The Tale of the Coral Dwellers
Steve Carr

Far away, in the middle of the deep blue sea, the dormant volcano Maluvis nearly pierced the boundary between the sky and the starlit heavens. Its slopes jagged and barren, Maluvis was surrounded by a tropical paradise of wondrous beauty full of exotic flowering plants, fruit bearing trees and animals and birds extinct everywhere on the planet but there. The entire island was ringed by a pristine white sand beach. The waters that lapped the shores were bright turquoise blue with gentle foam capped waves that ebbed and flowed like clockwork, rarely disturbed by violent storms. The wizard Pradeus lived on the top of Maluvis, his castle built across the volcano’s gaping crater. Steam and heat spewed from the bubbling magma deep in the bowels of the volcano. There were no roads or paths leading to or from the castle.
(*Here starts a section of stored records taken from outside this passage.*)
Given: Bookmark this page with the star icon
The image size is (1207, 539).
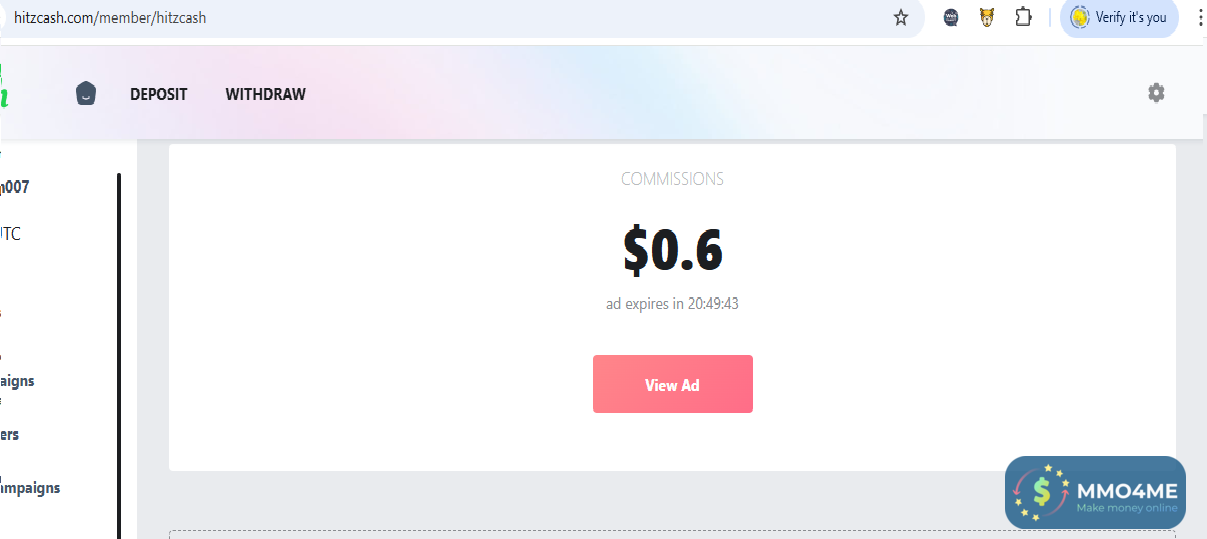Looking at the screenshot, I should 901,18.
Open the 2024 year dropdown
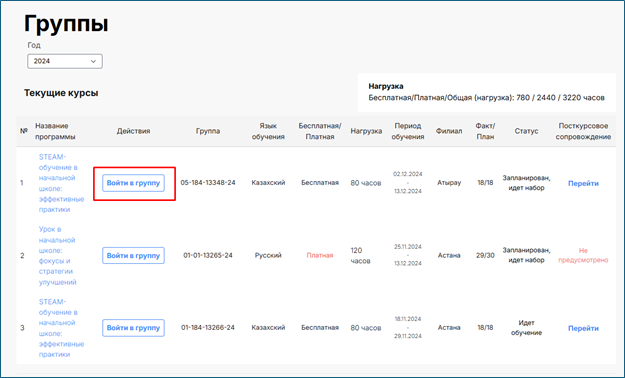 click(x=65, y=61)
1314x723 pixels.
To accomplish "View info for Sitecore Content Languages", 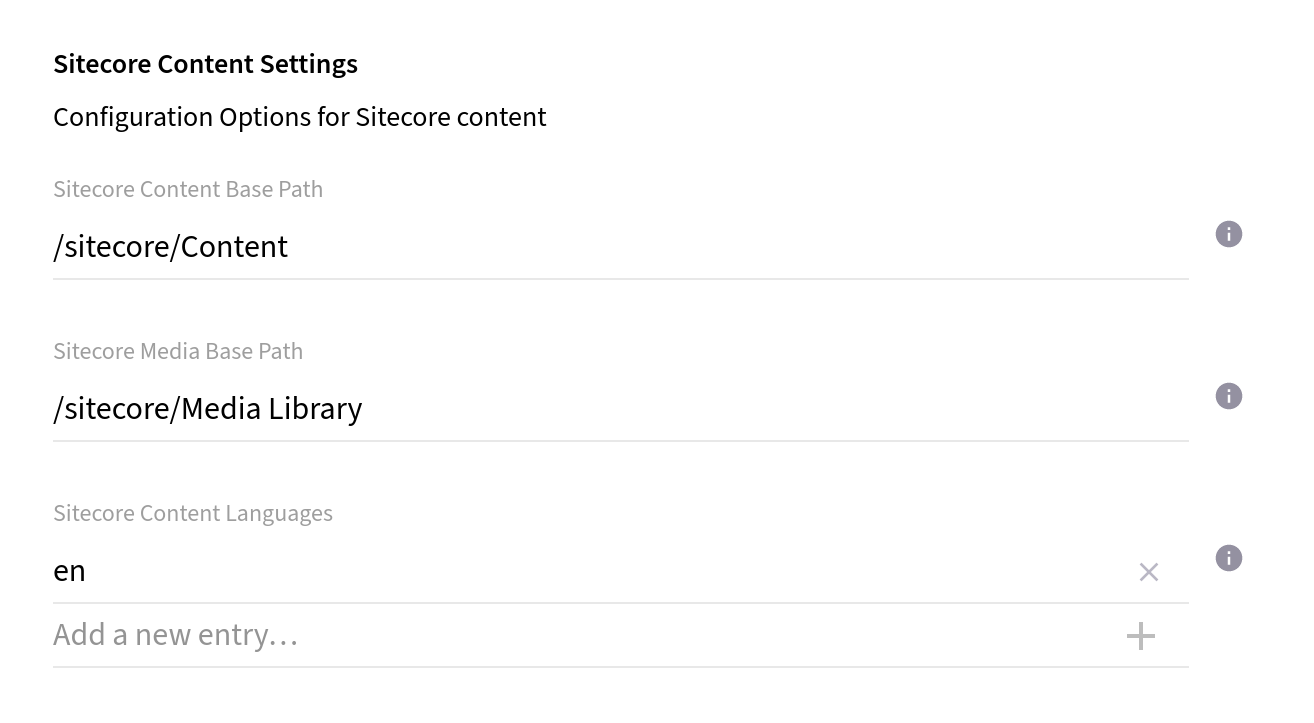I will click(x=1228, y=558).
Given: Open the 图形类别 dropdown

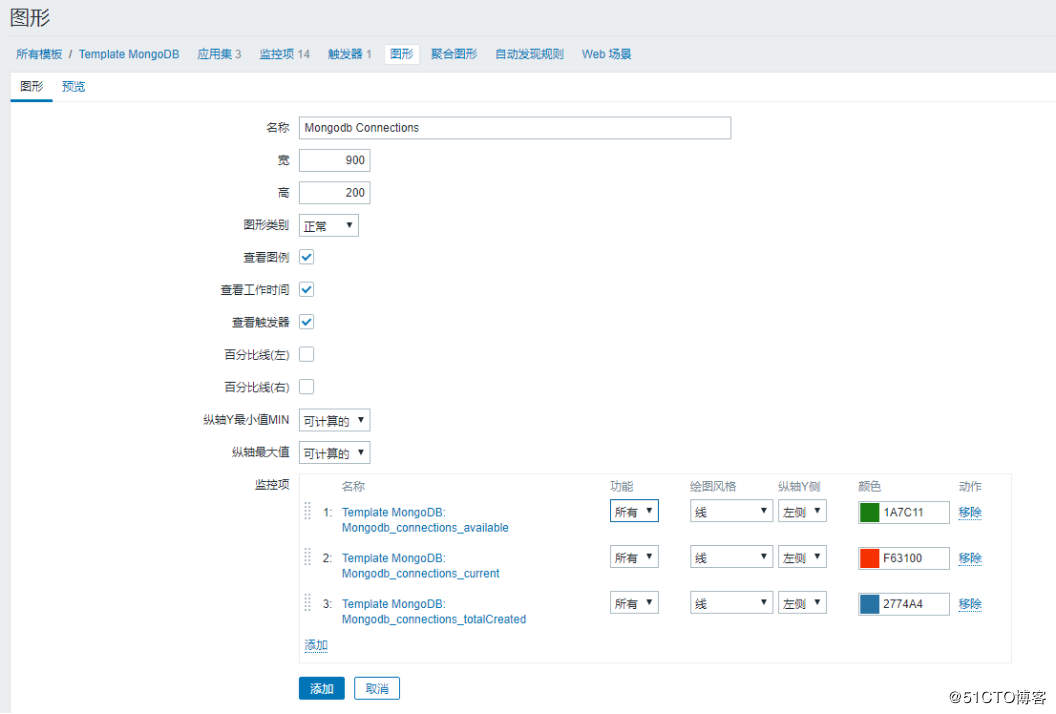Looking at the screenshot, I should pos(329,226).
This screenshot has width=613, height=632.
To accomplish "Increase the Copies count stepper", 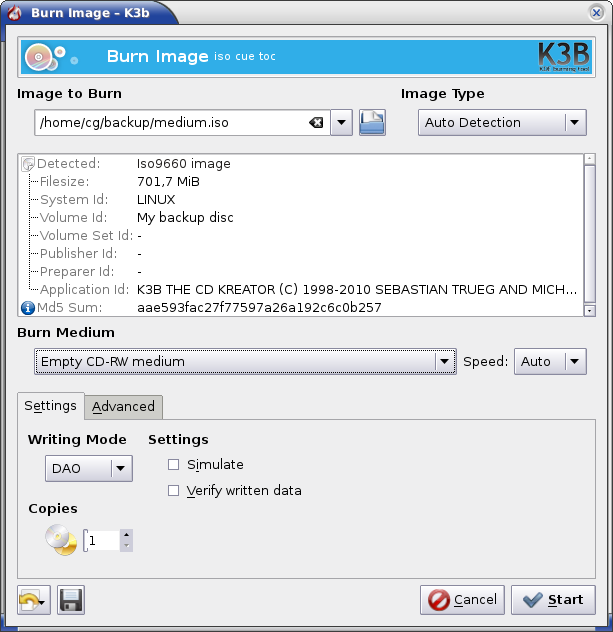I will [126, 535].
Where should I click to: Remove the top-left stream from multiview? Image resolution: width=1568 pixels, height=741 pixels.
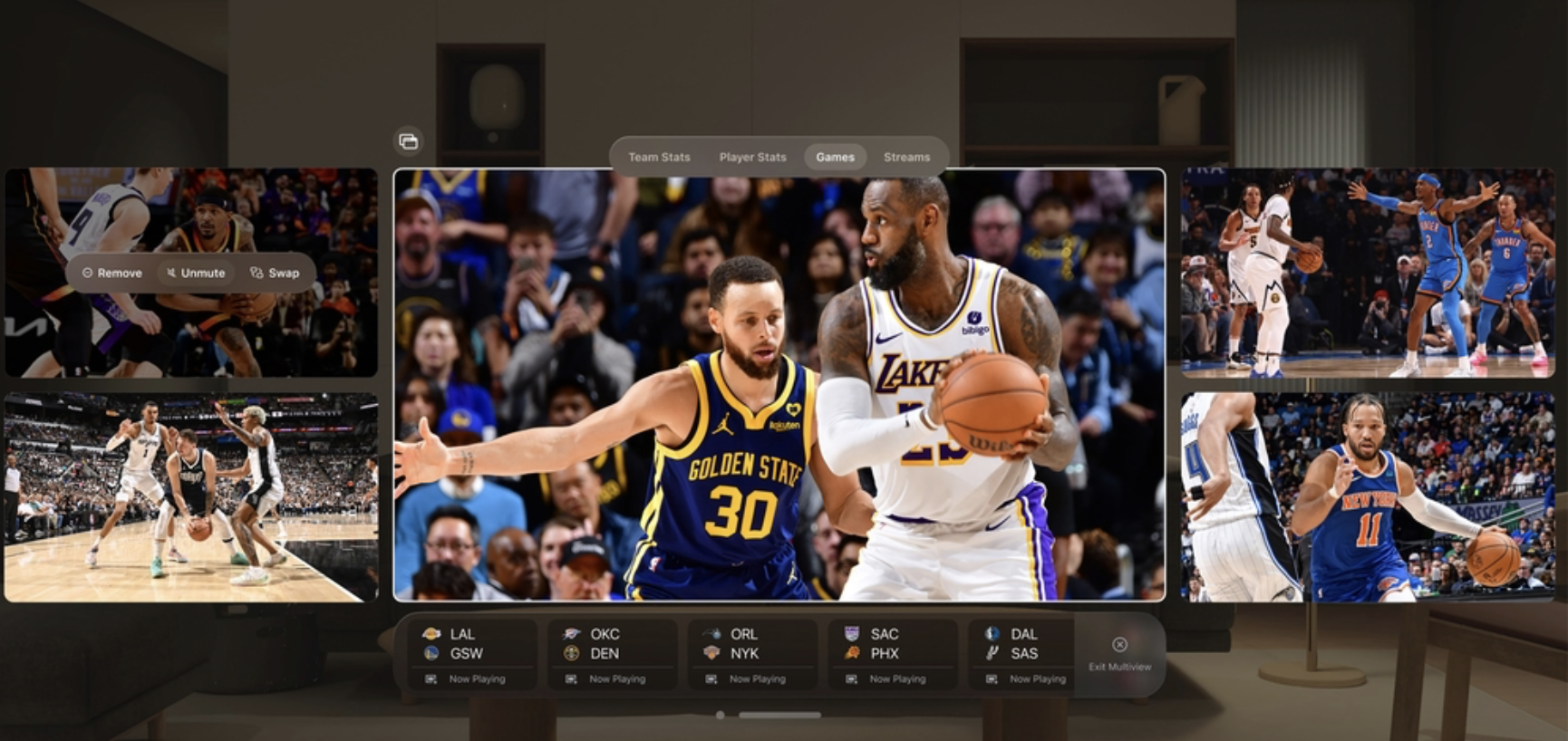(112, 273)
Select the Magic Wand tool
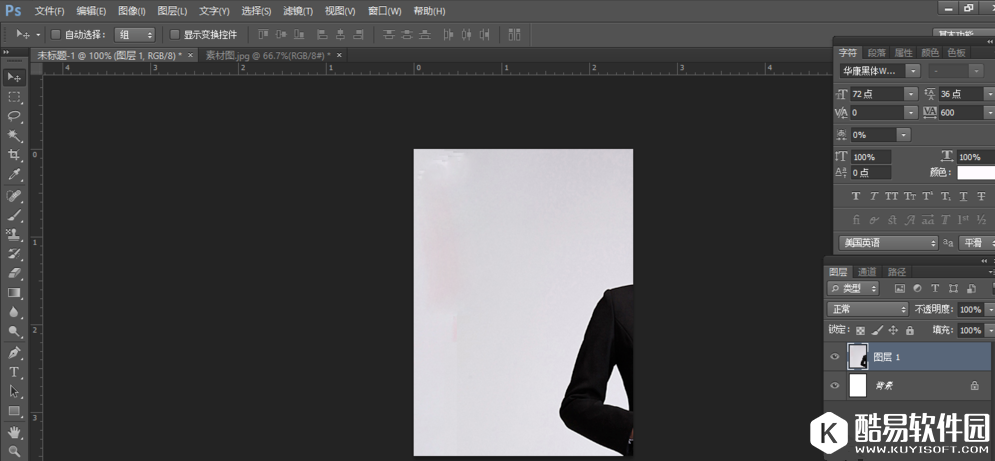 pos(14,135)
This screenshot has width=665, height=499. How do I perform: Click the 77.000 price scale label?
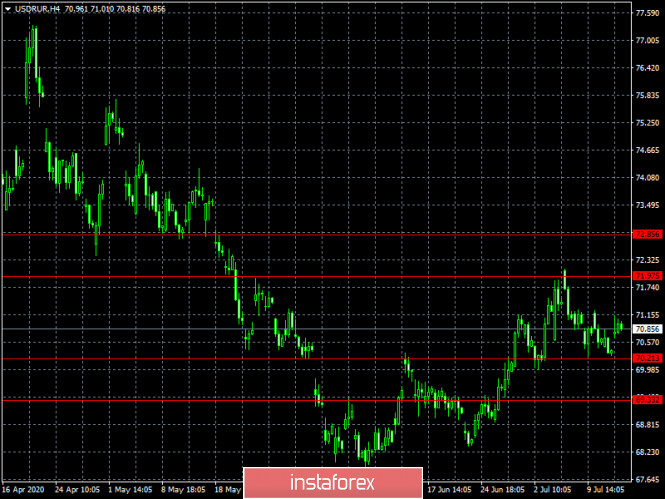pos(647,40)
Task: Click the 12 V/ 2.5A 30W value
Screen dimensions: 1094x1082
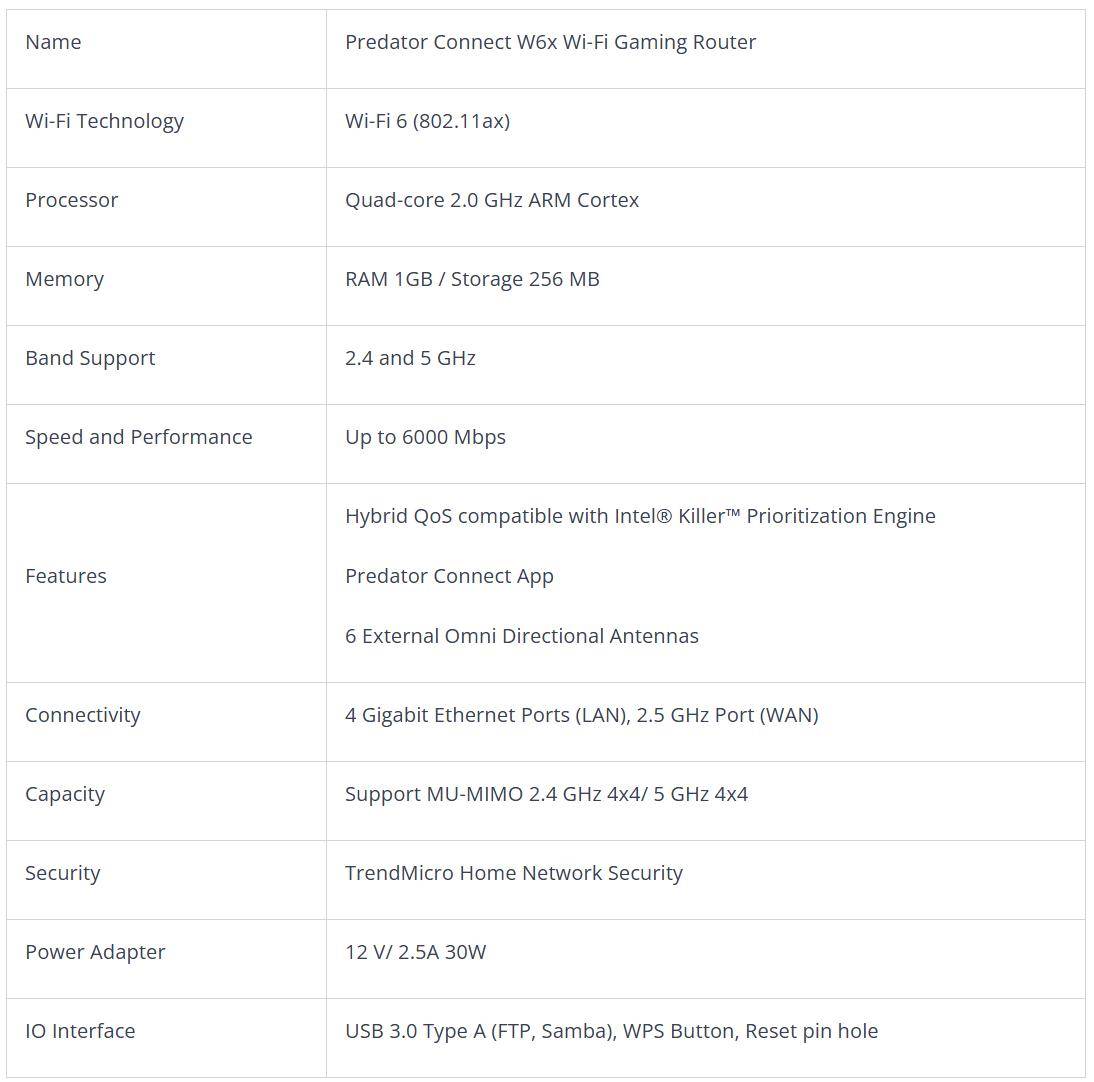Action: [415, 952]
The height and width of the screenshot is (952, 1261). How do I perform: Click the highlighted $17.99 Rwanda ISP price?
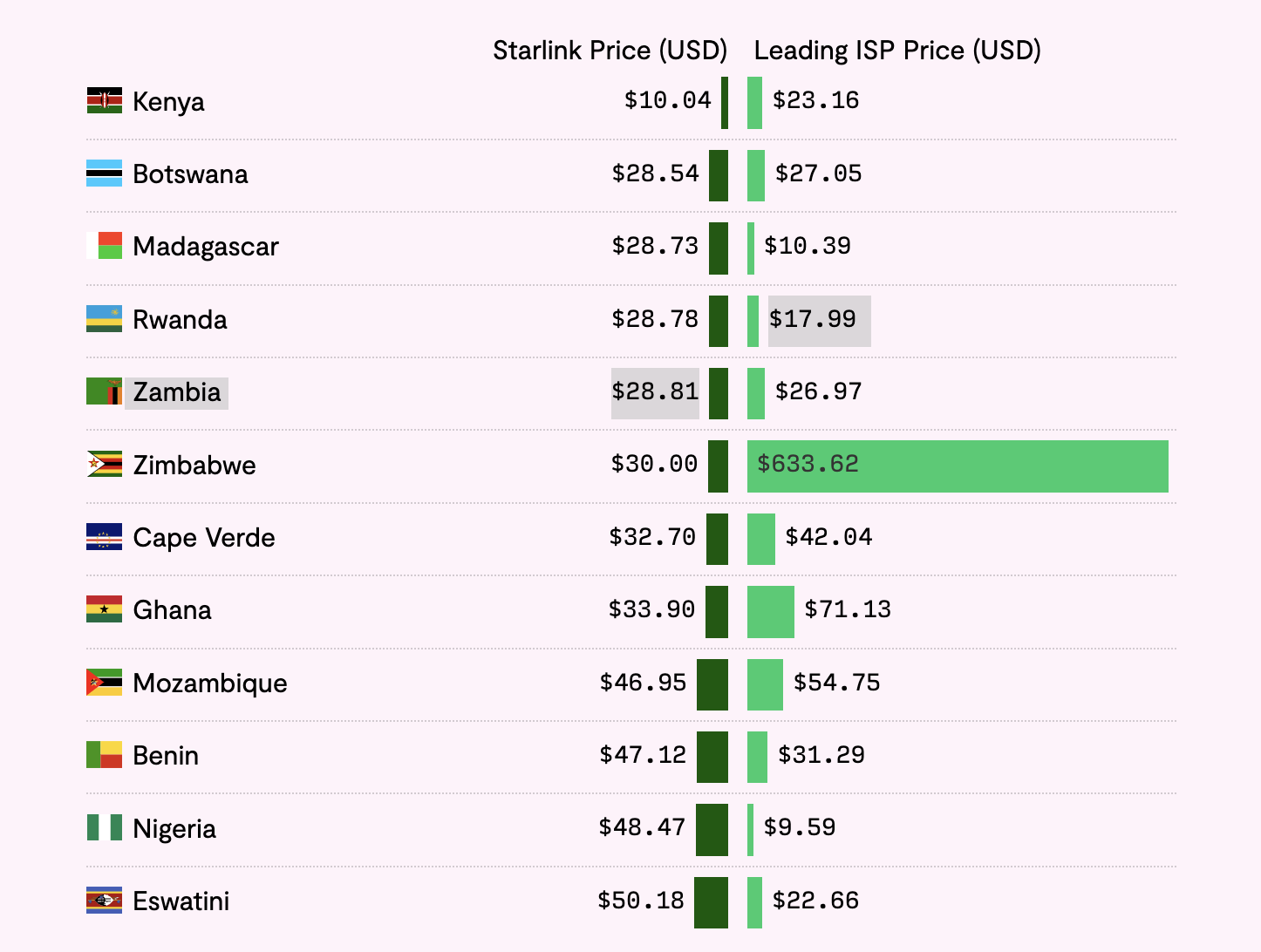click(x=818, y=320)
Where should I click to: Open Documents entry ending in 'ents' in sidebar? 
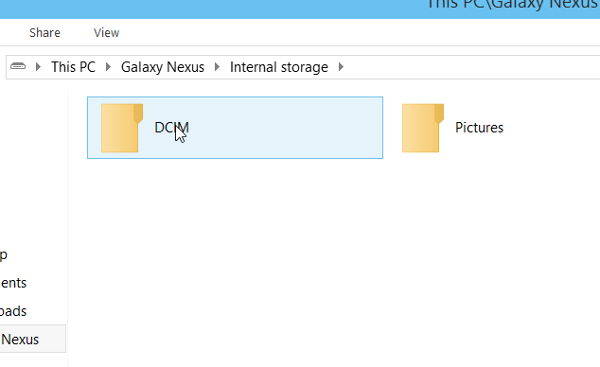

The turrets were always surrounded by dark and billowy clouds where lightning flashed and thunder roared. It was said by the coral dwellers that Pradeus ruled the world.


Wahmaia Luana lay on her back on the top of a giant closed clam shell looking up through the immaculately clear sea at the sparkle of sunlight on the water’s surface. The marlin tethered by strands of bright green seaweed to the yellow and orange coral surrounding their pen leapt about stirring up sand and bubbles that momentarily blocked her view. She rolled over on to her stomach to see what was exciting them, and seeing nothing, casually sat up and crossed her legs, took her lobster shell comb and ran it through her long black hair that floated outward from her head like sea snakes in search of escape from her scalp. As she began to hum, a translucent jellyfish floated nearby, its bell pulsing in and out as its spindly arms waved to and fro.

“Shoo,” Wahmaia said to it waving the comb at it. “I’m not humming for your benefit.”

The jellyfish darted off, joining a smack of them bobbing near the surface not far away.

“Loathsome creatures,” she said putting her comb into the palm frond weaved top that covered her breasts. Then she heard the calls of the conch shell vibrating through the water. “What now?” She said as she slid from the shell, made sure the marlin were securely tied to the coral, then kicked her legs, swimming away from the pen toward the sound of the conch.


Lukana Malaia felt extremely lucky as he dragged the old sea chest through the opening of his cavern. The chest looked fairly new. Salt water had not eaten through its wood and the brass hinges and lock were still bright and shiny. Pulling it across the floor of dried lava he bumped into a table of lanterns and chipped tea cups, knocking a cup from the table, causing it to shatter in pieces as soon as it hit the lava. “Darn it evermore,” he mumbled, sidestepping the pieces to pull the trunk into better light beneath a lit oil lamp.

Exhausted by the exertion, he sat back in a wobbly chair with a hole in its thatched seat and pushed his long white hair back from his forehead and out of his eyes and rubbed the sparse whiskers on his chin and stared at the chest. “Now, how do I get into you without breaking you?” he said to it.

Then the echo of the conch being blown, calling to all the coral dwellers, reverberated through the cavern. “Darn it evermore,” he said as he stood, knocking over the chair he had been sitting in, and headed for the cavern door and back out into the sea.


Racing over the coral rooftops of the village, Koa Palau kicked his feet at the nose of the shark pursuing him. Undeterred, the shark opened its razor sharp teeth-filled mouth and bit down hard, missing Koa’s foot by mere inches. Koa laughed heartily, sending a fountain of bubbles to the water’s surface. Diving into a clump of standing seaweed, Koa pushed his way through the stalks, sending scores of brightly colored fish from their hidden habitats and into the path of the predator. But the shark wanted only one thing: Koa.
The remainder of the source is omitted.